- [INSTRUCTIONS TO FOLLOW] Reproduce every line of the data below verbatim, omitting the pictures from your answer.

- [DATA ENTRIES]
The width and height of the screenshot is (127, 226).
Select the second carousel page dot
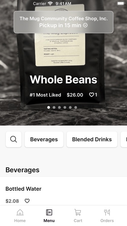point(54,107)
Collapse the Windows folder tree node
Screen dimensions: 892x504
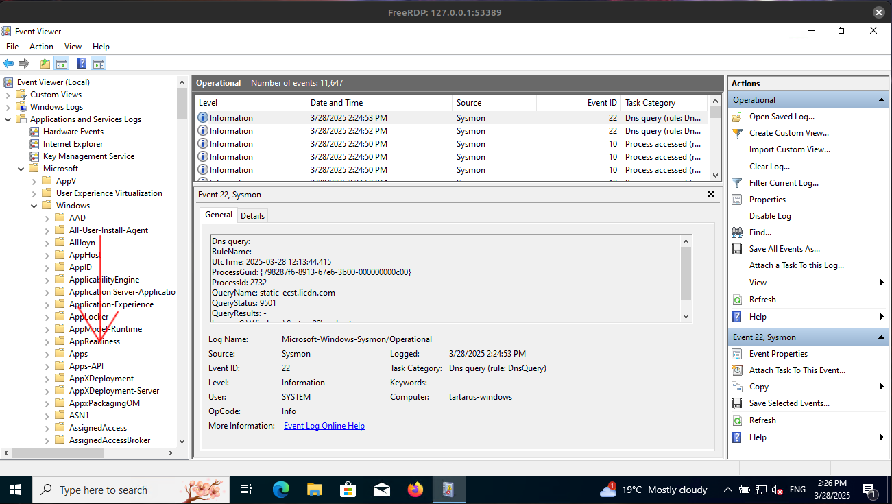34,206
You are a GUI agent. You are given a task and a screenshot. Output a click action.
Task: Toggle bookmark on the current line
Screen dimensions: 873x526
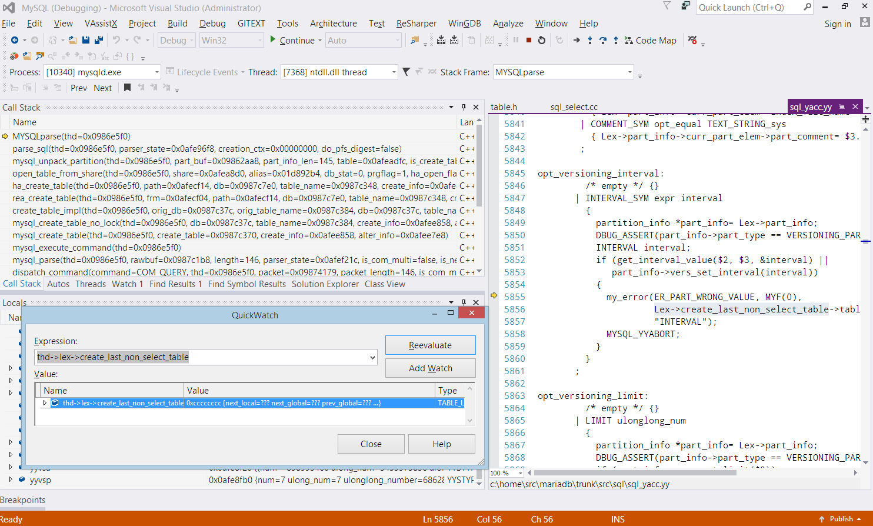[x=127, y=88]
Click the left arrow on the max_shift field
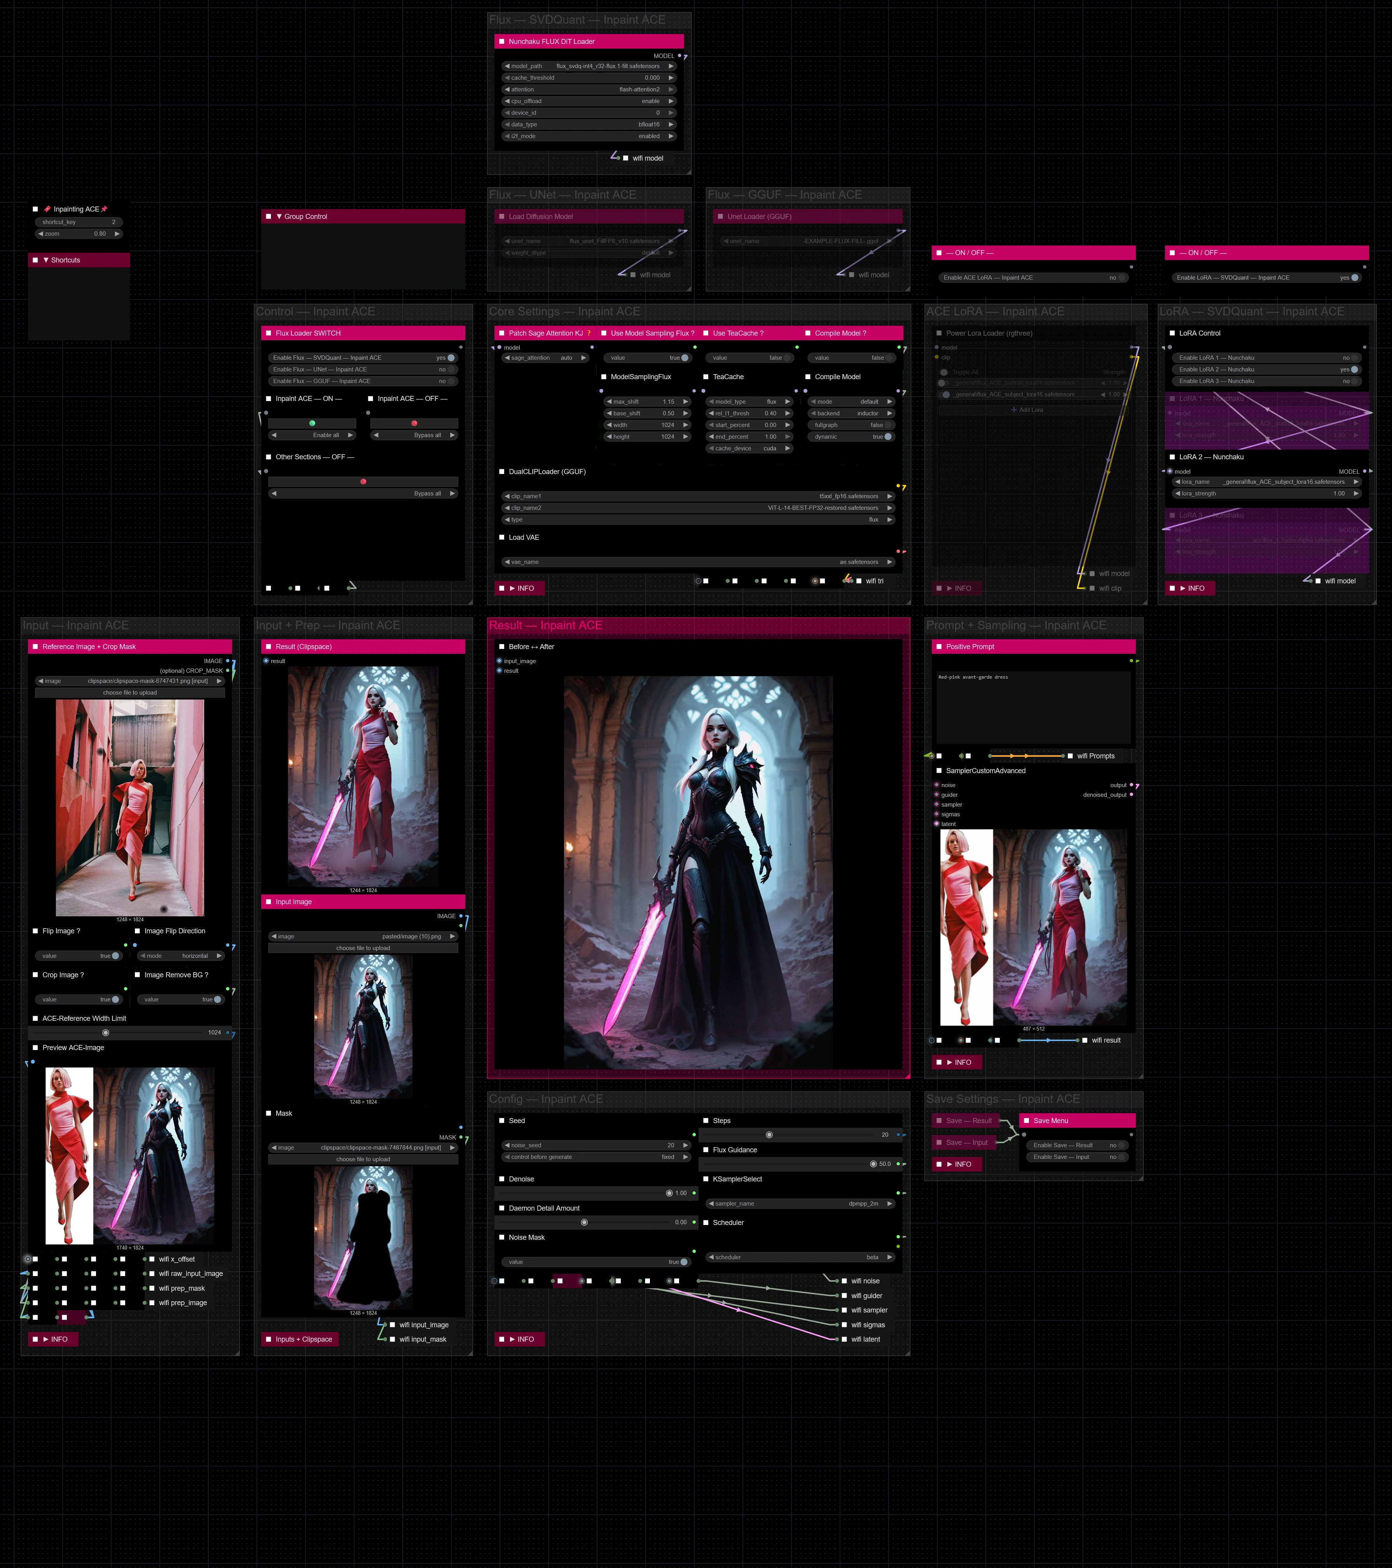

- [RESPONSE TO THIS TASK]
The width and height of the screenshot is (127, 226).
Select the second carousel page dot
point(54,107)
Collapse the Windows folder tree node
Screen dimensions: 892x504
34,206
You are a GUI agent. You are given a task and a screenshot. Output a click action.
Task: Toggle bookmark on the current line
Screen dimensions: 873x526
[x=127, y=88]
Click the left arrow on the max_shift field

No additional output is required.